Que política cultural está a ser construída para Lisboa?
Uma cultura voltada para artistas, estruturas e trabalhadores?
Ou uma estratégia baseada em grandes eventos para turistas e parcerias com grupos privados de comunicação?
O Bloco de Esquerda já questionou não apenas o valor deste apoio, mas também a falta de transparência na decisão.
24/05/2026
Encontramo-nos para a oitava sessão dos Ciclos Marxistas no dia 27 de maio de 2026 (4ª feira), às 18:30, na Sede Distrital do Bloco de Esquerda (Sede do Rato) - Rua de São Bento, n.º 694.
O tema é «Ideologia e Indústria Cultural».
Discutiremos um excerto de “Dialética do Esclarecimento”, de Theodor W. Adorno e Max Horkheimer.
Podem aceder ao excerto escolhido no link da bio.
19/05/2026
As escolas públicas de Lisboa precisam de intervenção estrutural urgente.
Algumas estão classificadas como urgentes ou muito urgentes.
17 não têm qualquer financiamento garantido.
Estes são os dados do observatório independente Metaprof e confirmam o que temos denunciado há meses.
Os problemas são graves: infiltrações, instalações elétricas degradadas, presença ou suspeita de amianto. Na última reunião da Câmara, uma associação de encarregados de educação relatou casos de crianças e assistentes atacados por ratazanas numa escola de Lisboa.
E a resposta do Executivo de Carlos Moedas? Um anúncio de 45 milhões de euros para dez escolas, muitas vezes apenas para elaborar projetos, não para fazer obras. E a decisão de não usar os fundos europeus do PRR para reabilitar as escolas, apesar de existirem verbas elegíveis. Verbas que o mesmo Executivo tentou usar para o “hub dos unicórnios marinhos”, projeto que falhou.

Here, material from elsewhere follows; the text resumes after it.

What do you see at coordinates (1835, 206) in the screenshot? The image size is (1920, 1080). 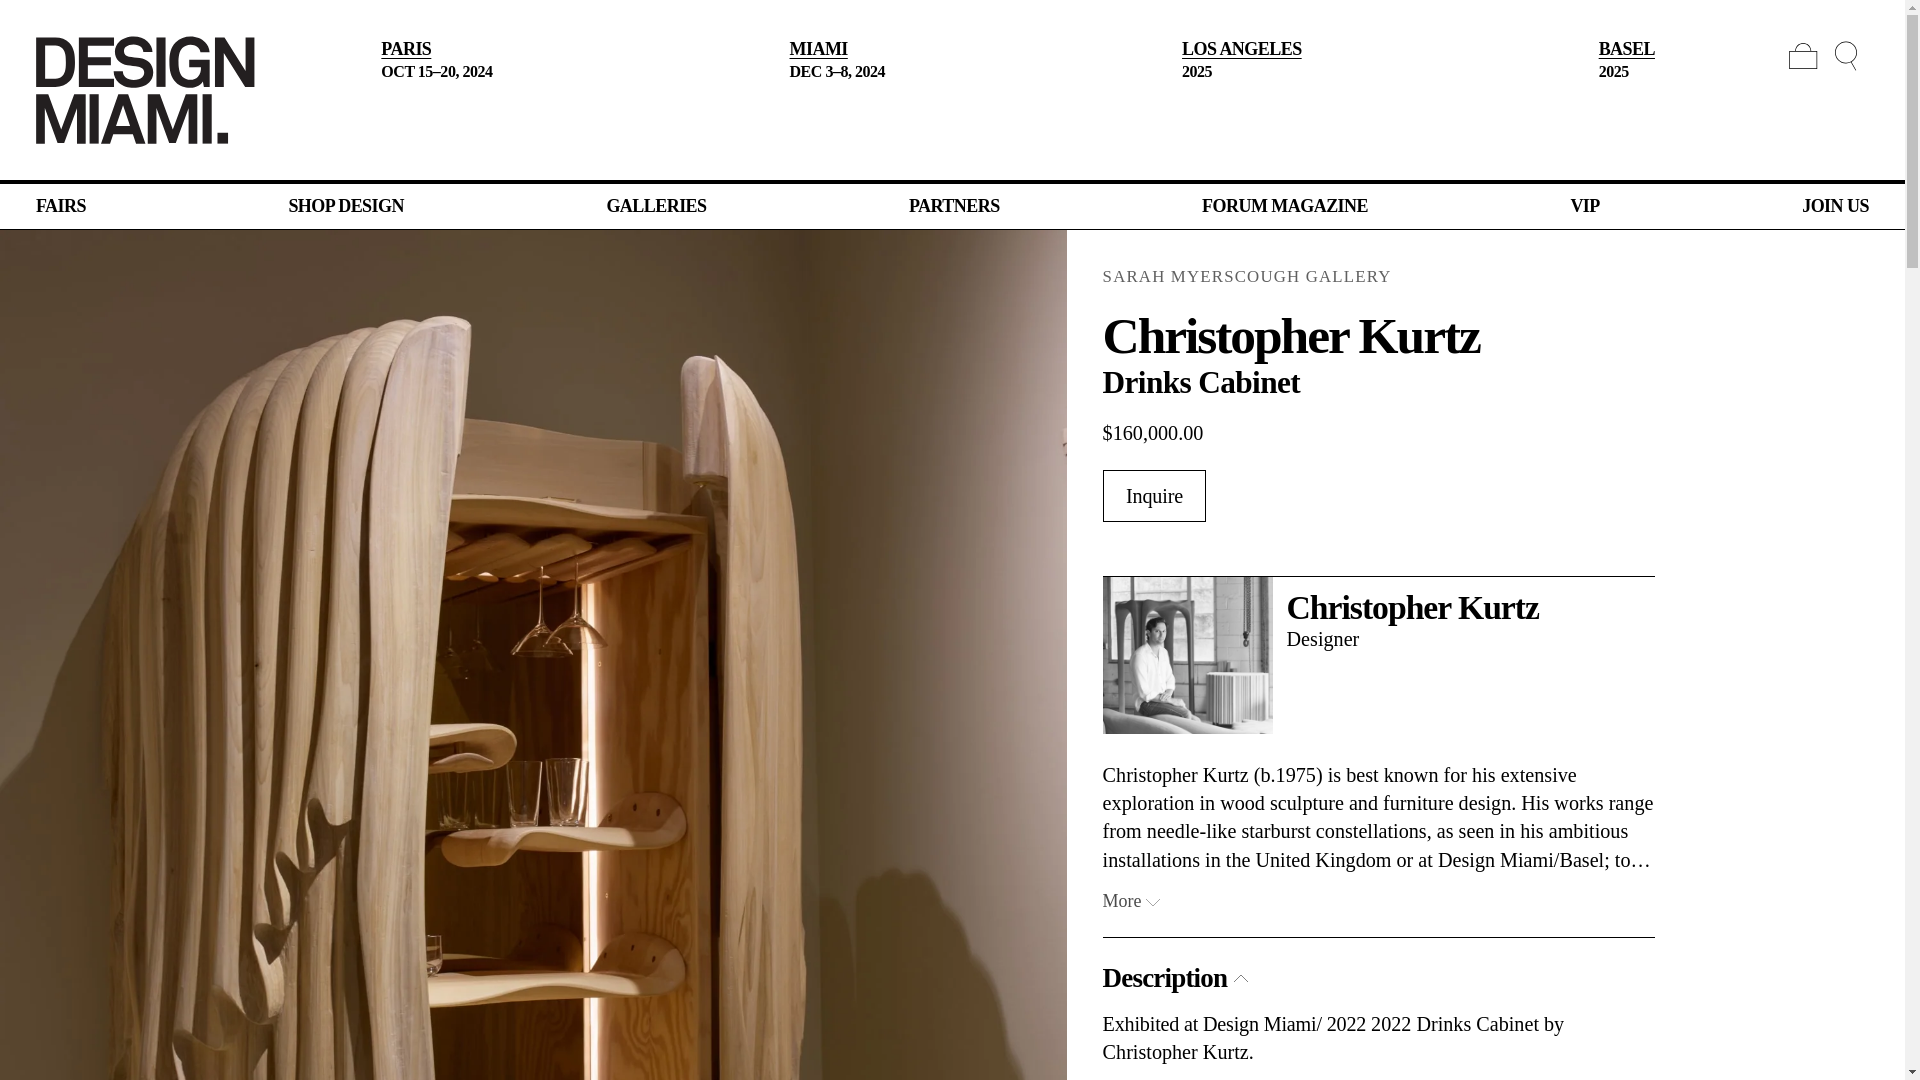 I see `JOIN US` at bounding box center [1835, 206].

Já em fevereiro alertamos formalmente para esta situação. Foi ignorado.
Este mês, entregamos um novo Requerimento a Carlos Moedas, exigindo que esclareça quais as escolas sem financiamento, que calendário de intervenção existe e que responsabilidades políticas assume.
Não há inovação nem projetos simbólicos que justifiquem o abandono das escolas públicas.
Reabilitar as escolas é uma prioridade básica.